ANDRZEJ TADEUSZ BONAWENTURA KOŚCIUSZKO ( 1746 –1817)- è stato un generale e ingegnere polacco, che combatté per l'indipendenza della Polonia e degli Stati Uniti; guidò l'insurrezione del 1794.

STANISLAW MONIUSZKO (1819-1872) è considerato il fondatore “dell'opera polacca”, autore di opere musicali di carattere nazionale (Halka, Straszny dwór).

FRYDERYK CHOPIN (1810-1849) è stato un compositore è un pianista da ascoltare

JAN MATEJKO (1838-1893) pittore famoso per le sue opere raffiguranti personaggi storici e scene di battaglia, come “La battaglia di Grunwald”

MARIA CURIE SKLODOWSKA (1867-1934) – è stata una chimica e fisica, naturalizzata francese.Nel 1903 fu insignita del Premio Nobel per la fisica e, nel 1911, del Premio Nobel per la chimica per i suoi lavori sul radio.
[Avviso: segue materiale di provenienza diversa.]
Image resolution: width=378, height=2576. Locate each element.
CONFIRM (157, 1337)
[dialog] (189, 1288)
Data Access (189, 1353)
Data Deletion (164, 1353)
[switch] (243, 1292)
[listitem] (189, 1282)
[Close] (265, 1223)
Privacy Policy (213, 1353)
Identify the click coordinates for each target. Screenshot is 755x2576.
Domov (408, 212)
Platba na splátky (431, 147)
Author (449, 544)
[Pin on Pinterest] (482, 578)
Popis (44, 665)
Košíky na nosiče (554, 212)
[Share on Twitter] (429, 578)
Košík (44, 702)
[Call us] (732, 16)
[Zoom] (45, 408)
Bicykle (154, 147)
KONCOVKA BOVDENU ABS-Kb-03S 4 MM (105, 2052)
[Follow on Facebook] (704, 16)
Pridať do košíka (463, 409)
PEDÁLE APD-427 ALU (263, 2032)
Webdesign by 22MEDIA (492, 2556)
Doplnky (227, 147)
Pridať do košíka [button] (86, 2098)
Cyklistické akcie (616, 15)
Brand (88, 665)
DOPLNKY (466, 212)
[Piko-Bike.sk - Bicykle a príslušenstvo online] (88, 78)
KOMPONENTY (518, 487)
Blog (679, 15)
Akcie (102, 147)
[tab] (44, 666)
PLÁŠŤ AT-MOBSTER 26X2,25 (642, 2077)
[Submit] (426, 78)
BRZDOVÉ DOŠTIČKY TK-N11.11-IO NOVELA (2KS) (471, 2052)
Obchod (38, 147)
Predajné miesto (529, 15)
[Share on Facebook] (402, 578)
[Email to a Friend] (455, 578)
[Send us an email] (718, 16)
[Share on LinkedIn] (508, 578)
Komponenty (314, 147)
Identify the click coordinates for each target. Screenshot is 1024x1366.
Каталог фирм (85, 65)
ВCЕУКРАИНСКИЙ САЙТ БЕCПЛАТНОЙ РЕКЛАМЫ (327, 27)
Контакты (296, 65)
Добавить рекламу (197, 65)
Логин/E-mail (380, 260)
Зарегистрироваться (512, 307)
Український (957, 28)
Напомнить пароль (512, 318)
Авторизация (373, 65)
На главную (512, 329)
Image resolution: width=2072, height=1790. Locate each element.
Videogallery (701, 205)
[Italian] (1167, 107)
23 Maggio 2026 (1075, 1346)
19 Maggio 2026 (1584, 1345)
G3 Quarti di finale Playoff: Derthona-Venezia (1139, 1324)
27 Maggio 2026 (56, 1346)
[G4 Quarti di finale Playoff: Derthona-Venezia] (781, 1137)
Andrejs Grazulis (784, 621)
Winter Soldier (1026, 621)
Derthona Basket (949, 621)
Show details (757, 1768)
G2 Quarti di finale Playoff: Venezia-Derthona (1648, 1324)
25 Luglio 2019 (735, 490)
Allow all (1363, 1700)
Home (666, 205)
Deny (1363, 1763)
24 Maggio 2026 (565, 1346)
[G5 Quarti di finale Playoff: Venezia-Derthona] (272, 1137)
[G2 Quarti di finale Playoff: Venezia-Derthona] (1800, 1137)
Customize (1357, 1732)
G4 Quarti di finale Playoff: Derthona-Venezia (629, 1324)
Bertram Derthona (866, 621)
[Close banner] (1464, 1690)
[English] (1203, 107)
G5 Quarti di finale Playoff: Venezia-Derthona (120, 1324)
HENRYK SIENKIEWICZ (1846-1916) – è l'autore del celebre romanzo “Quo vadis?” per il quale ha ricevuto nel 1905 il Premio Nobel per letteratura.

WLADYSLAW REYMONT (1867-1925)- è stato uno scrittore polacco. Per la sua epopea I contadini vinse il Premio Nobel per la Letteratura nel 1924.

LECH WALESA ( 1943)- è un politico e attivista per i diritti umani polacco. Fu presidente della Polonia dal 1990 al 1995. Nel 1983 vinse il Premio Nobel per la pace.